Die Wahlen zu den Kreisbürgermeistern und den dazugehörigen Kreisräten wurden oft von lokalen Komitees beherrscht, wenn sich auch des öfteren eine der größeren Parteien dahinter verbargen. So stammen 1196 von 1596 Bürgermeistern und Bürgermeisterinnen der Kreise aus solchen Komitees, 275 gehören der PSL, 105 der SLD an. PO und PiS gingen als Organisationen hier völlig leer aus.

Ein ähnliches Bild ergibt sich für die Wahlen in den Kleinstädten. Von insgesamt 776 gewählten Bürgermeisterinnen und Bürgermeistern stammen 611 aus örtlichen Wahlbündnissen, 96 aus der SLD,  58 von der PSL, während aus der bürgerlichen Rechten nur die PO einen ausdrücklich unter ihrem Namen kandidierenden Bürgermeister stellt.

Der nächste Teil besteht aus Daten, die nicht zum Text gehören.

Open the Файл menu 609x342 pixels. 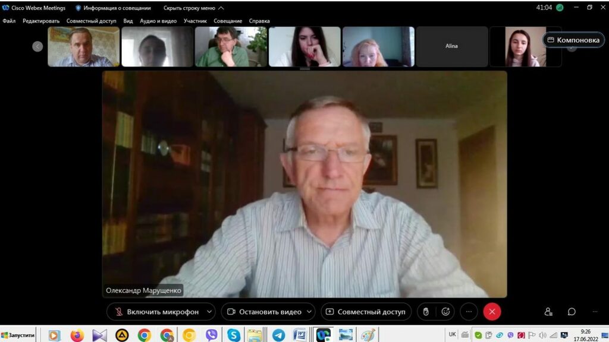(x=9, y=21)
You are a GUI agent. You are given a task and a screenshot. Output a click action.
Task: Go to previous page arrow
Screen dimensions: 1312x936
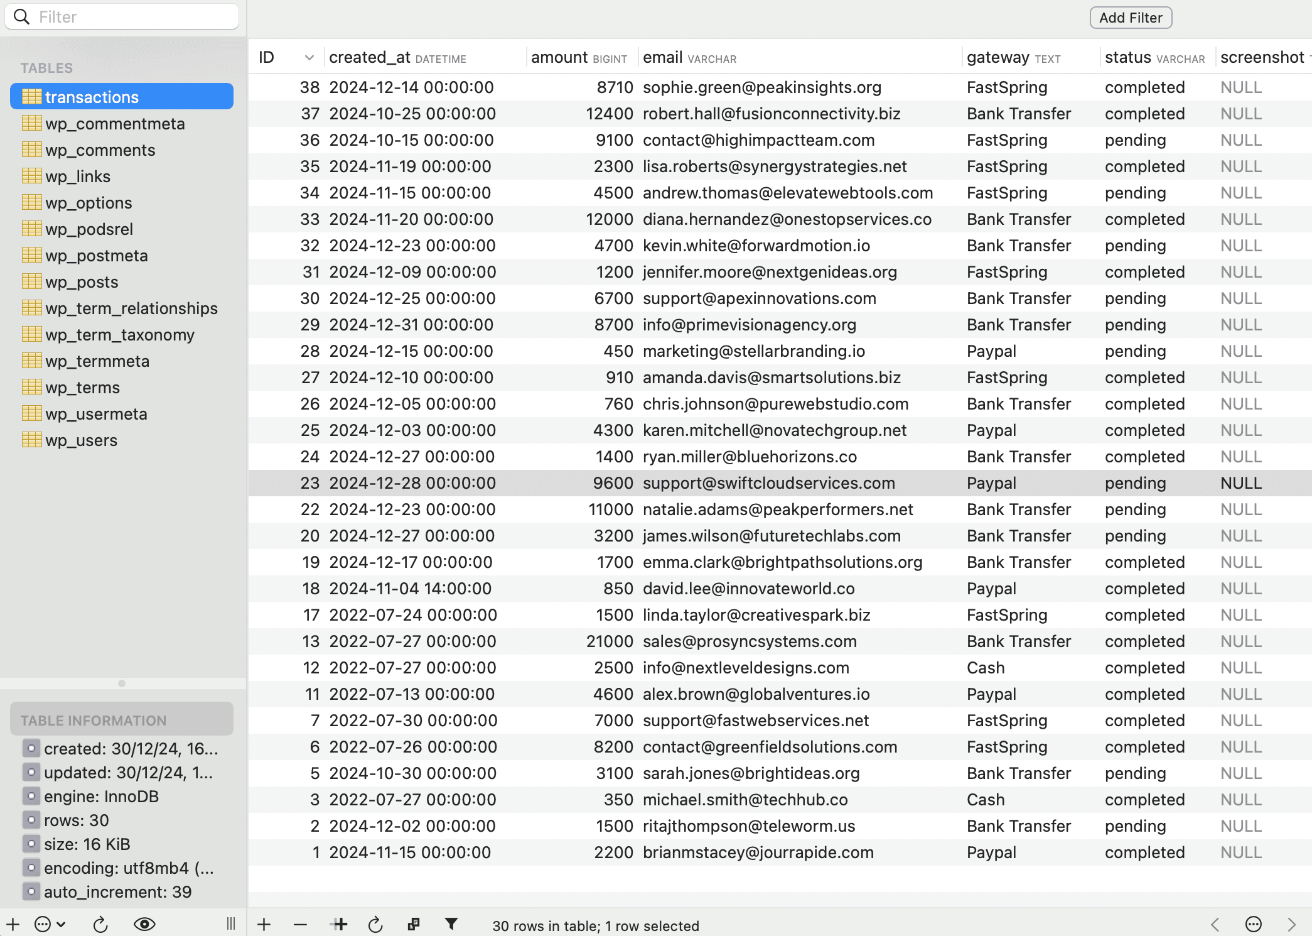pyautogui.click(x=1215, y=925)

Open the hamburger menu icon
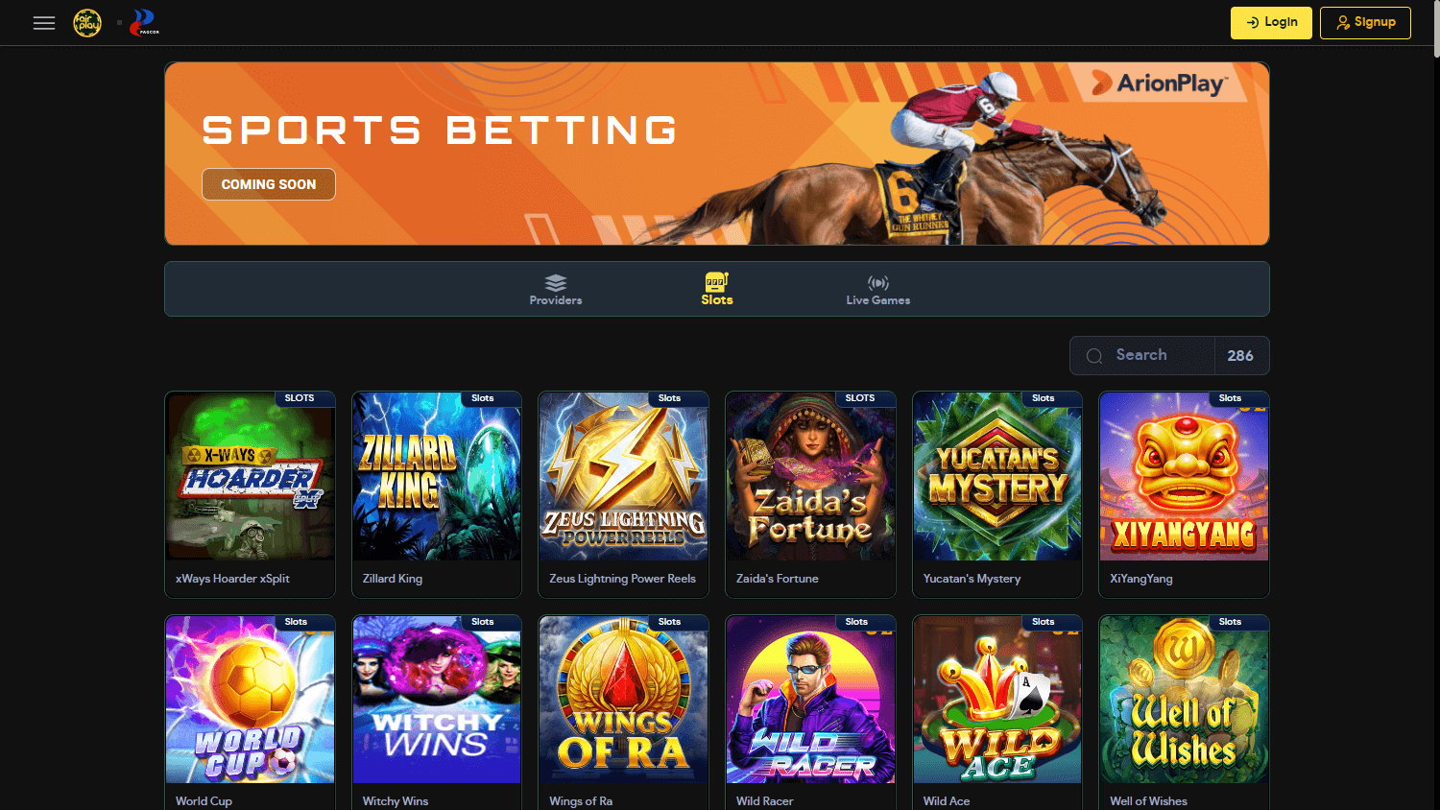click(x=44, y=23)
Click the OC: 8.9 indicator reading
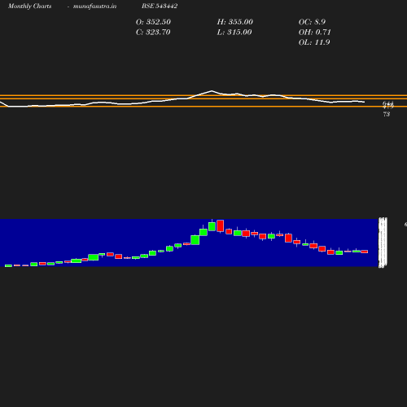Image resolution: width=407 pixels, height=407 pixels. tap(312, 22)
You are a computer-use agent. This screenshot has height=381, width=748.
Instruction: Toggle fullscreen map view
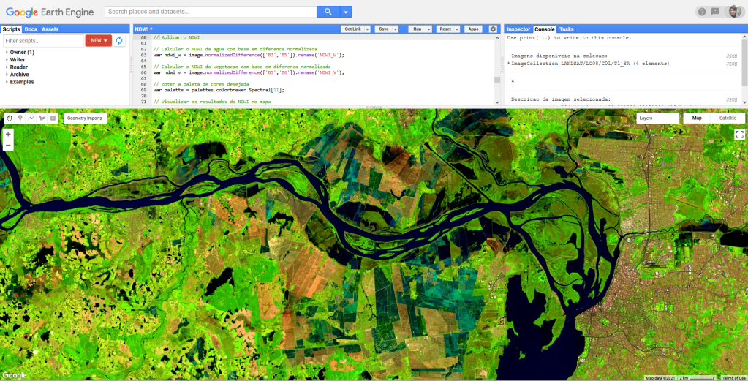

Ebenfalls eine glatte Niederlage erlebte die Konservative Rechte bei den Wojewodschaftswahlen, hier konnte sich die SLD-UP insgesamt als stärkste Kraft behaupten. Sie gewann etwa 35 Prozent aller Mandate, das allerdings auch nur deshalb, weil die Stimmenauszählung nach dem d’Hondtschen System in kleinen Wahlkreisen große Parteien deutlich begünstigt. Insgesamt erhielt SLD-UP gerade mal 25 Prozent aller abgegebenen Stimmen. Das ist das schlechteste Wahlergebnis bei Wojewodschaftswahlen seit 1993! Immerhin ist die SLD in 13 Wojewodschaftsparlamenten die stärkste Kraft, wenn sie auch nur im Lubusker Land die absolute Mehrheit besitzt.

Die Populisten – Gewinner der Wahl

Nicht unbedingt überraschend sind als die eindeutigen Siegerinnen der Wahlen die beiden populistischen Parteien „Samoobrona“ und die „Liga der Polnischen Fa-milien“ (LPR) hervorgegangen. Beide Organisationen haben jeweils fast 17 Prozent aller Wojewodschaftmandate gewonnen. Ohne sie wird es oftmals keine Mehrheit geben. Dabei zeichnet sich ab, dass die „Samoobrona“ in erster Linie mit der SLD Bündnisse auf Wojewodschaftsebene eingehen wird, wenn sie auch andere Bündnisse nicht ausschließt, während die LPR nur mit den konservativen Organisationen und Listen, vielleicht auch mit der „Samoobrona“ Bündnisse schließen wird.

Besorgte Pressestimmen

Die liberale Presse hat das Wahlergebnis mit großer Sorge aufgenommen. Das deutliche Erstarken der populistischen Organisationen „Samoobrona“ und LPR, so die Befürchtung, wird auf Polen im Ausland ein schlechtes Licht werfen. Die LPR ist ausdrücklich gegen den Eintritt Polens in die EU, ähnliche Stimmen hört man auch von hohen Verantwortlichen aus der „Samoobrona“. Aus beiden Organisationen sind immer wieder antisemitische und fremdenfeindliche Stimmungen deutlich hörbar.

Die Ursache des Erstarkens dieser Organisationen werden in der zunehmenden Orientierung der Parteien der politischen Mitte - sowohl der des linken wie auch des rechten Lagers, worunter die heute im Sejm sitzenden Organisationen SLD, PO, PiS, PSL verstanden werden - auf kurzfristige Wahlziele und damit auf den Verzicht einer perspektivischen von gesellschaftspolitischen Vorstellungen geleiteten Politik gesucht. Dabei bedient man sich immer wieder populistischer Parolen.